*Instructions to follow*:
Work through the data below and copy out every line where "Professor" is found.
*** Exercise input ***
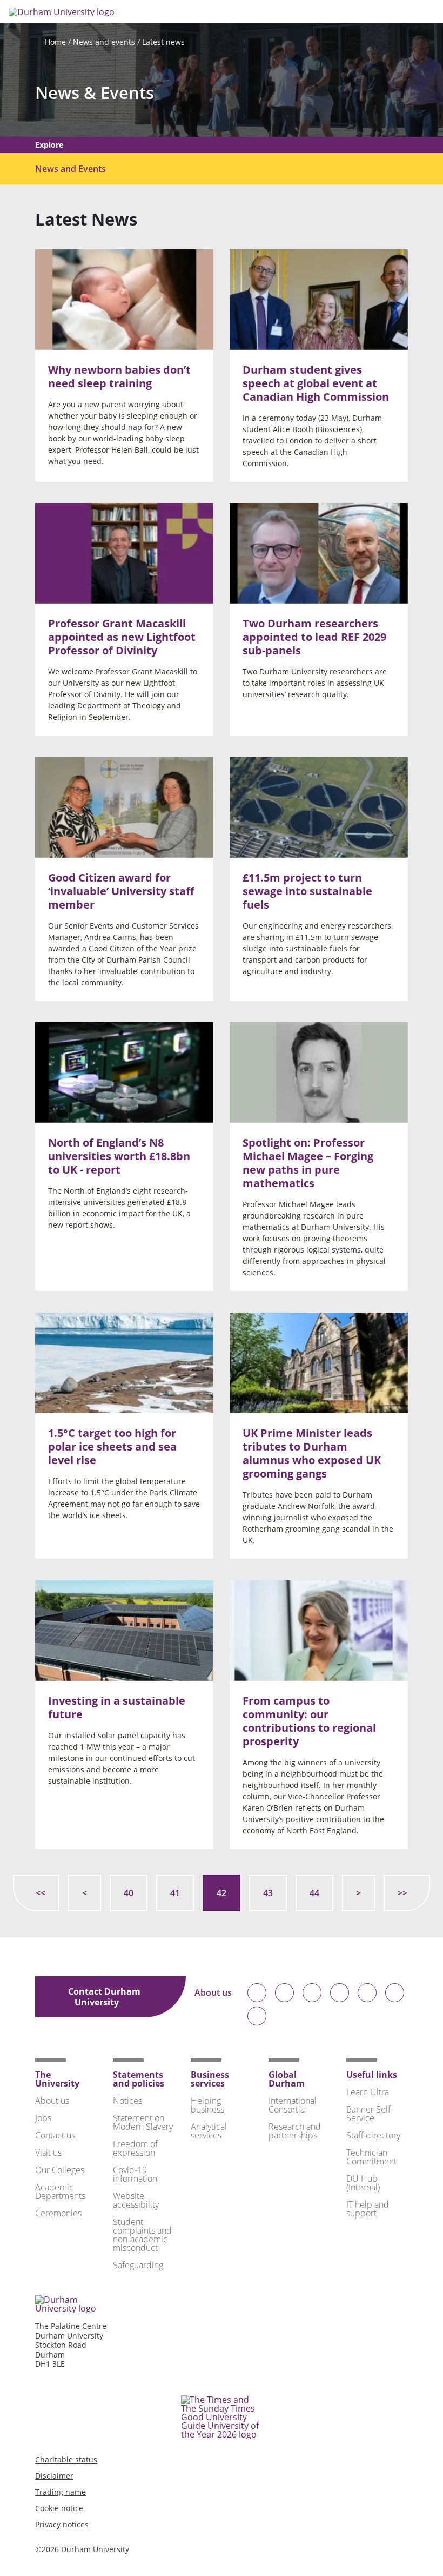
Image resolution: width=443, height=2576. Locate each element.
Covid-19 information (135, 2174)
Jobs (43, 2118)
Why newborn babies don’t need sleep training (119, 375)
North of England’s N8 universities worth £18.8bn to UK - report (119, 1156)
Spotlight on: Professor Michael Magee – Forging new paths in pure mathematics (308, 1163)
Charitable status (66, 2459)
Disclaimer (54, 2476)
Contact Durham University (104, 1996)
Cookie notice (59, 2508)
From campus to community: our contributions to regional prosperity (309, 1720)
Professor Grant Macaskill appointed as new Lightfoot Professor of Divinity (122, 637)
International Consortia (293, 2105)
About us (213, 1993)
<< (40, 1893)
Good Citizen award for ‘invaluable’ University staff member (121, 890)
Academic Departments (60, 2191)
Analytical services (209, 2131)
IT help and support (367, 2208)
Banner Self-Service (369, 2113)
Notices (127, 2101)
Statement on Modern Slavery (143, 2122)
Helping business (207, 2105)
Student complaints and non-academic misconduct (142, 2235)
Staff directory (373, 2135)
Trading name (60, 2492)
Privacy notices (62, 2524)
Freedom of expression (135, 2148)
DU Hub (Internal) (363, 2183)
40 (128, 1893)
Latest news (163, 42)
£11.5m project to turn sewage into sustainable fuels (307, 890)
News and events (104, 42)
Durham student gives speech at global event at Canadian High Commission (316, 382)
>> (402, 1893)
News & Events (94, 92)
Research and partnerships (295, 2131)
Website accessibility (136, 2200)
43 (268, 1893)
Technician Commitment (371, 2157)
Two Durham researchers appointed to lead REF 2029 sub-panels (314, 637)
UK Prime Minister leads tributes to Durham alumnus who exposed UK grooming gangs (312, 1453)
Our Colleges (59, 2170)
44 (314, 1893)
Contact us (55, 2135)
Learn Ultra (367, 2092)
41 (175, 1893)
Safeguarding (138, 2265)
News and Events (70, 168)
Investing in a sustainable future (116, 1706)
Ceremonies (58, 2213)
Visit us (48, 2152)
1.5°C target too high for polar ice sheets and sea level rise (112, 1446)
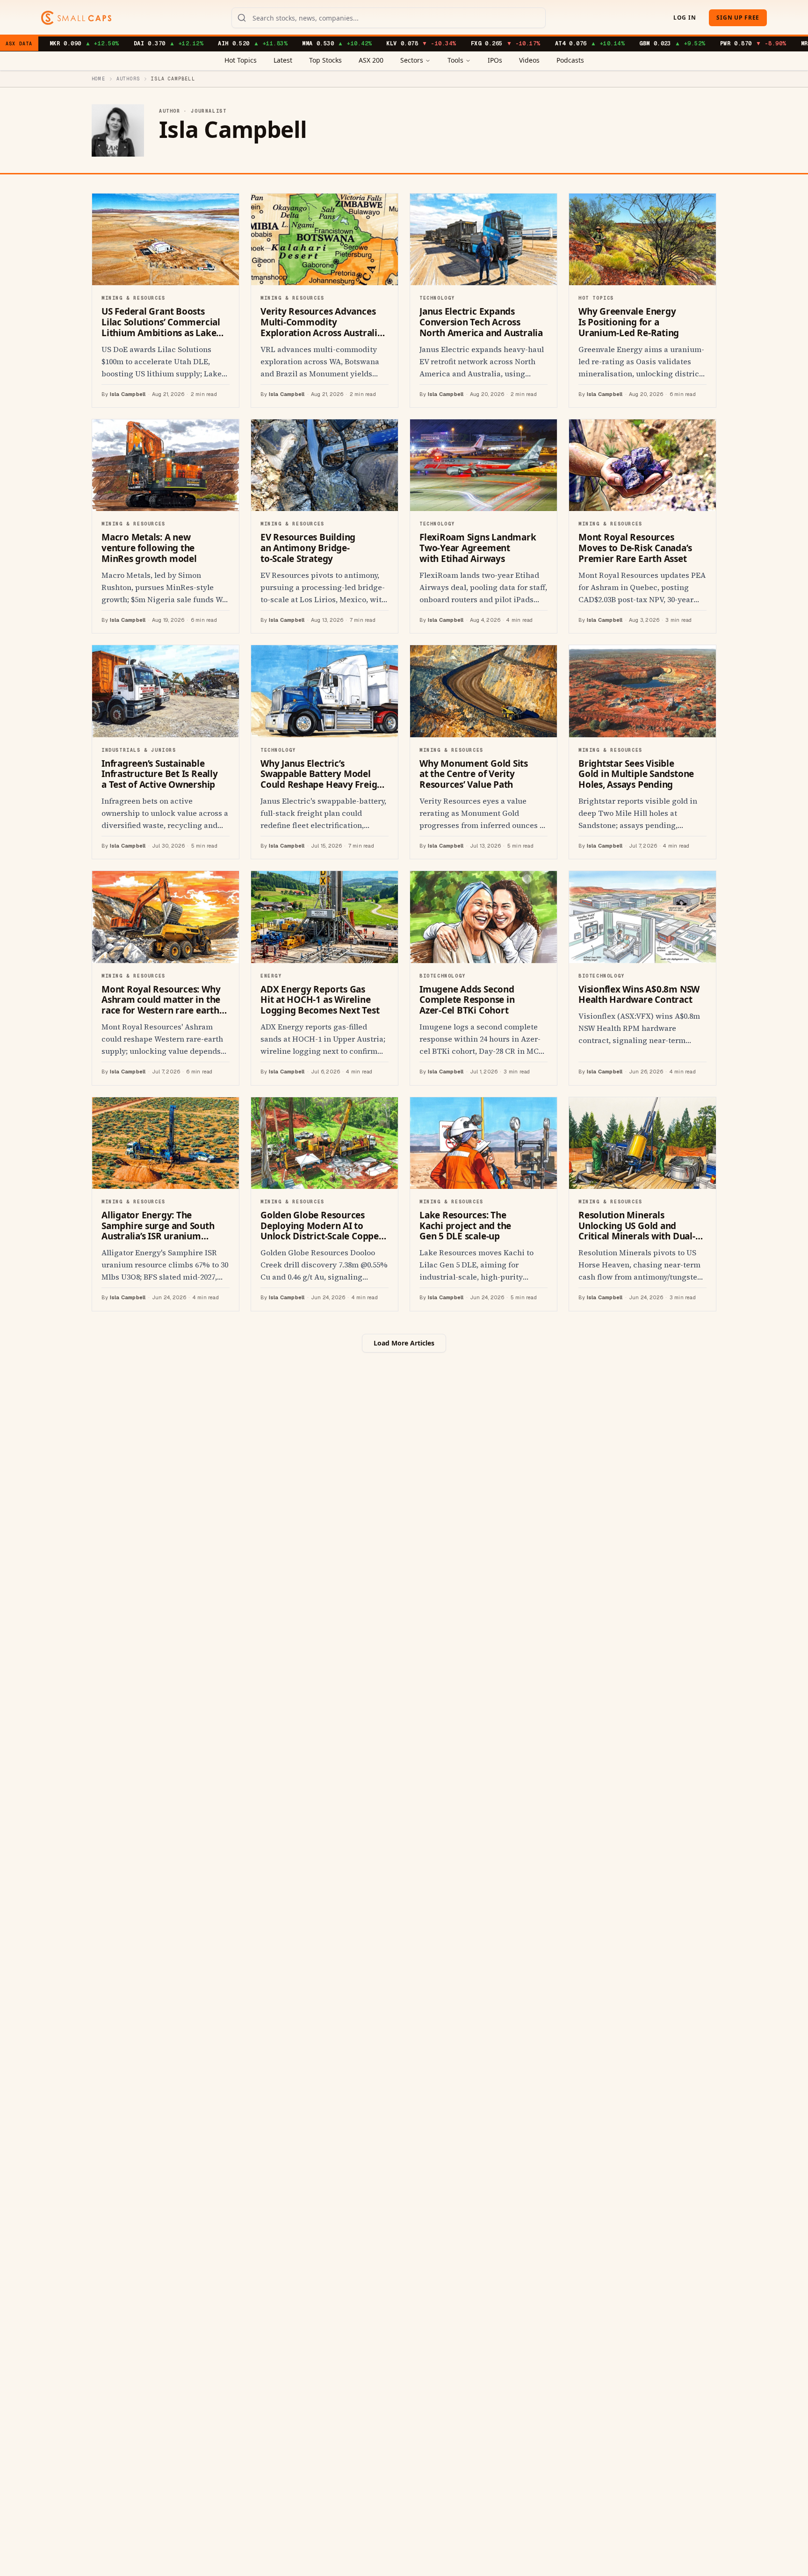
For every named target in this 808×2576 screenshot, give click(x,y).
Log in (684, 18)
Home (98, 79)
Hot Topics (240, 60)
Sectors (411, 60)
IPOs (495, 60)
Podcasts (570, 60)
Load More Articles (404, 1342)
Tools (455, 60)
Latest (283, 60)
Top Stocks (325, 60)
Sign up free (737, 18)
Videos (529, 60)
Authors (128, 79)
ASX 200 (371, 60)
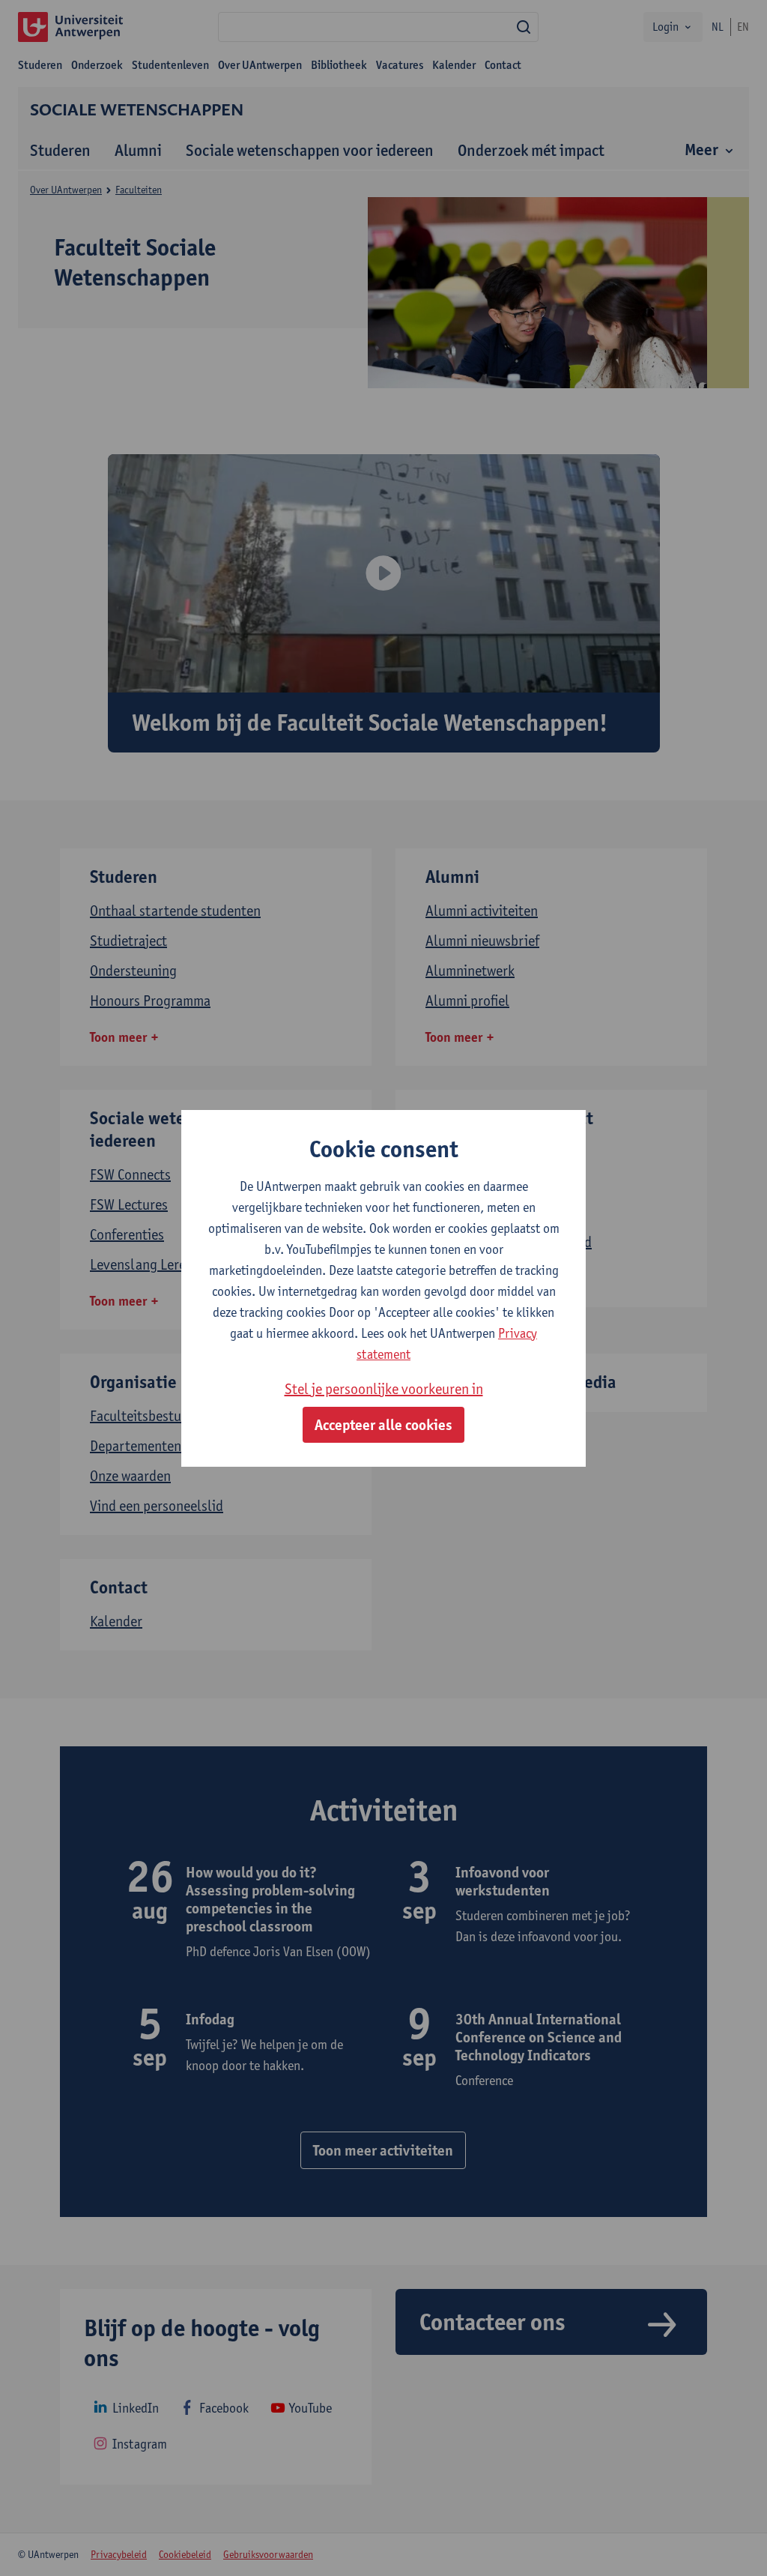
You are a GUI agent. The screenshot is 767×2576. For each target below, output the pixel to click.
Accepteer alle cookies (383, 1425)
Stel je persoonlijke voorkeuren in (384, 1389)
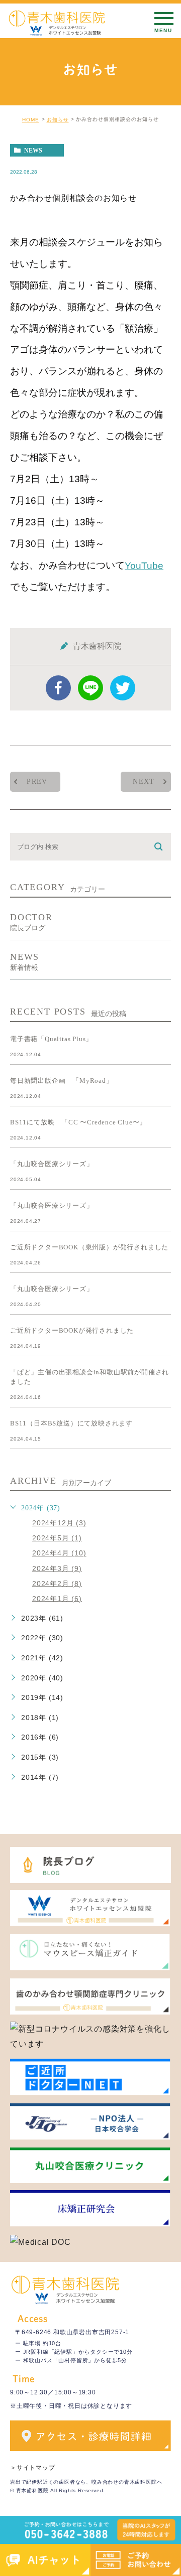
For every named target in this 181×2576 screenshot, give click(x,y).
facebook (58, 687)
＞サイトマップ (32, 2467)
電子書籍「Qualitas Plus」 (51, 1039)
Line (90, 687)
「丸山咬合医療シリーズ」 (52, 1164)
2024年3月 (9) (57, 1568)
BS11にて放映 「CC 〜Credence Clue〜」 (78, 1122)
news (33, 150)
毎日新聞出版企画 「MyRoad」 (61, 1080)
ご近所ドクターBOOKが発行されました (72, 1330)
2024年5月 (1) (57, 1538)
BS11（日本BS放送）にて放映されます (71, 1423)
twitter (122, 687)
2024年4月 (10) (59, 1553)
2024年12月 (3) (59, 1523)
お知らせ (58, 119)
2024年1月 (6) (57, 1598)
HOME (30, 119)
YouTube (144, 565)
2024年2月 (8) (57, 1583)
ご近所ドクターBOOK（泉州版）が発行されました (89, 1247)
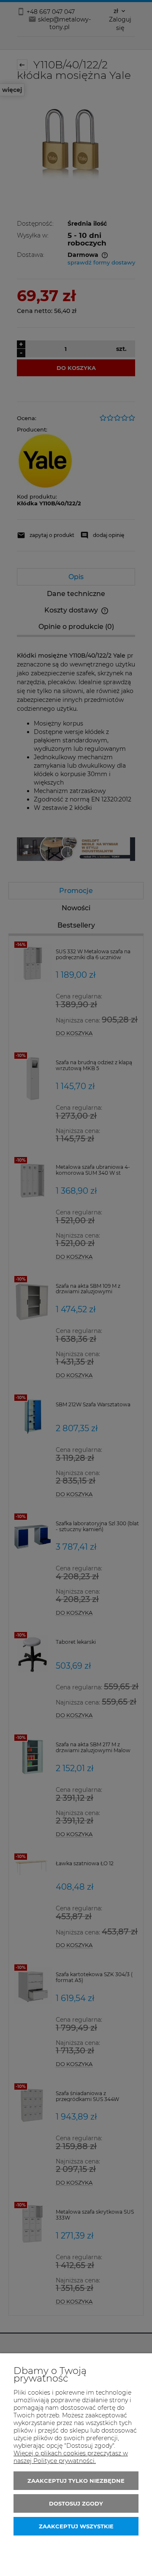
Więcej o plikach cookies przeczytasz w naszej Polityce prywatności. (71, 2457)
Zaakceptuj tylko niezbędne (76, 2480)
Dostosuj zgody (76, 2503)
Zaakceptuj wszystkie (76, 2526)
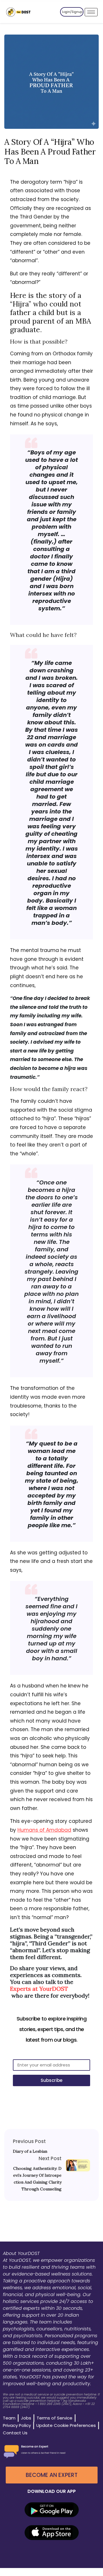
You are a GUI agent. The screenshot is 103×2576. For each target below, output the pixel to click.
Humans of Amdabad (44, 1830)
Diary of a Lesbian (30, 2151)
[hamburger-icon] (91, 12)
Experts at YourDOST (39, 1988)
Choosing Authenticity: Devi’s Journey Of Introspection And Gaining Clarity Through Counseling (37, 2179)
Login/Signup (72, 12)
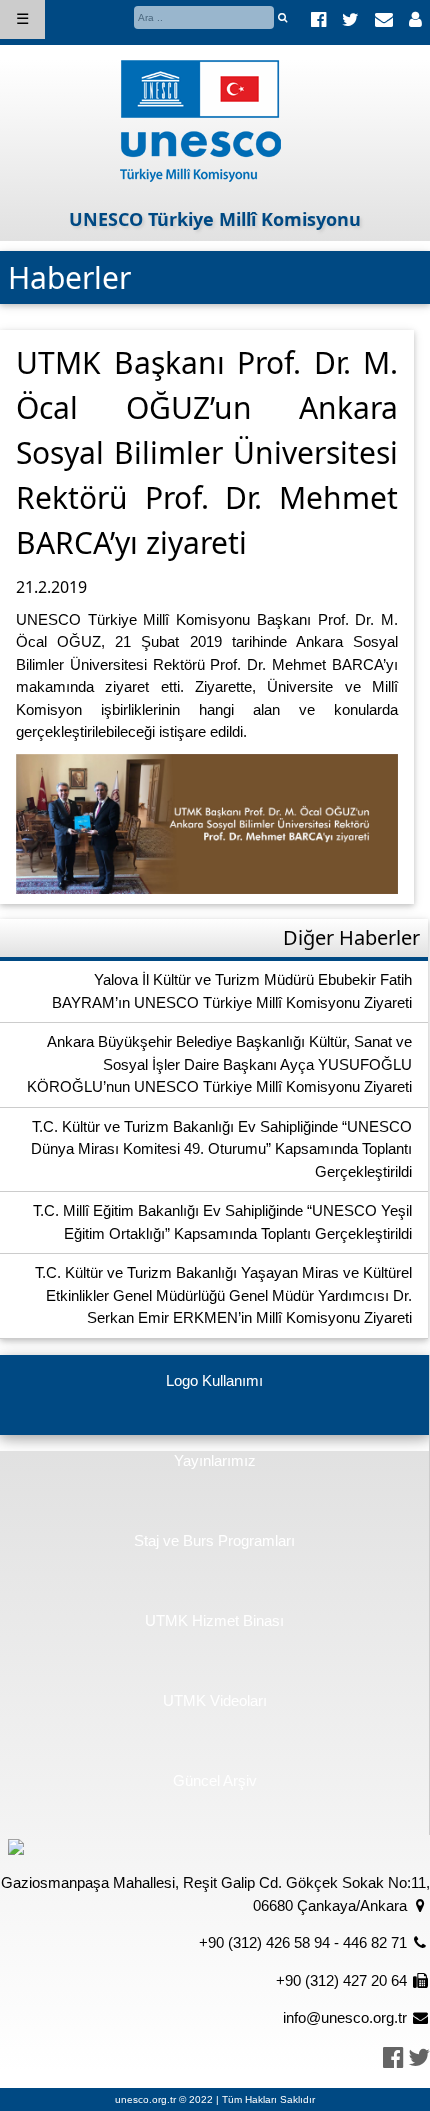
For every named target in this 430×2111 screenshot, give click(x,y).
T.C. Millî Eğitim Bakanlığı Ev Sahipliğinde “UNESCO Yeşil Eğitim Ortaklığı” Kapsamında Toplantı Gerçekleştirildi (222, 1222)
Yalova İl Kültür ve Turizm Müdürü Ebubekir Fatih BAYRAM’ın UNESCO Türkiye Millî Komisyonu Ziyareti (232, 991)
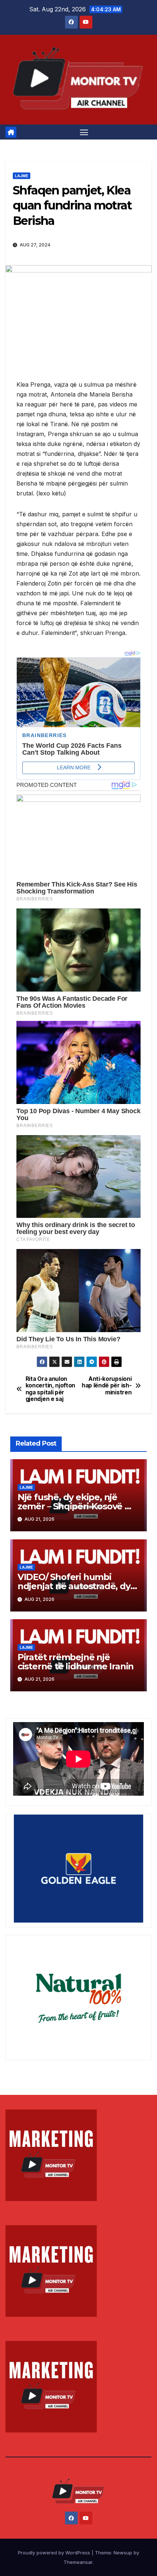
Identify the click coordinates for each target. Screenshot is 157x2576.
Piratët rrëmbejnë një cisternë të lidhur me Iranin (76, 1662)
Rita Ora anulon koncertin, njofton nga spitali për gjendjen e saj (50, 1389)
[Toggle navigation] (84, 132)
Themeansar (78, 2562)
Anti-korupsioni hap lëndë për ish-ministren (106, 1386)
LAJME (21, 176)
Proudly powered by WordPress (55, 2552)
*** End of Exercise input ***
*Result of the task*:
Spotlight on: Professor Michael Magee – Forging new paths in pure mathematics (308, 1163)
Professor Grant Macaskill appointed as new Lightfoot Professor of Divinity (122, 637)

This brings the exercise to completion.